Let’s visualize the training progress of the model.

plt.plot(history.history["loss"], label="train_loss")
plt.plot(history.history["val_loss"], label="val_loss")
plt.xlabel("Epochs")
plt.ylabel("Loss")
plt.title("Train and Validation Losses Over Epochs", fontsize=14)
plt.legend()
plt.grid()
plt.show()
![](https://keras.io/img/examples/vision/swin_transformers/swin_transformers_22_0.png)

Let’s display the final results of the training on CIFAR-100.

loss, accuracy, top_5_accuracy = model.evaluate(x_test, y_test)
print(f"Test loss: {round(loss, 2)}")
print(f"Test accuracy: {round(accuracy * 100, 2)}%")
print(f"Test top 5 accuracy: {round(top_5_accuracy * 100, 2)}%")
313/313 [==============================] - 3s 8ms/step - loss: 2.7039 - accuracy: 0.4288 - top-5-accuracy: 0.7366
Test loss: 2.7
Test accuracy: 42.88%
Test top 5 accuracy: 73.66%

The Swin Transformer model we just trained has just 152K parameters, and it gets us to ~75% test top-5 accuracy within just 40 epochs without any signs of overfitting as well as seen in above graph. This means we can train this network for longer (perhaps with a bit more regularization) and obtain even better performance. This performance can further be improved by additional techniques like cosine decay learning rate schedule, other data augmentation techniques. While experimenting, I tried training the model for 150 epochs with a slightly higher dropout and greater embedding dimensions which pushes the performance to ~72% test accuracy on CIFAR-100 as you can see in the screenshot.
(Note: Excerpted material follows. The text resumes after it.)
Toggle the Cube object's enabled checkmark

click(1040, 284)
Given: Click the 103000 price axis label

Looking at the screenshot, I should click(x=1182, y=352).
Results of training for longer

The authors present a top-1 accuracy of 87.3% on ImageNet. The authors also present a number of experiments to study how input sizes, optimizers etc. affect the final performance of this model. The authors further present using this model for object detection, semantic segmentation and instance segmentation as well and report competitive results for these. You are strongly advised to also check out the original paper.

This example takes inspiration from the official PyTorch and TensorFlow implementations.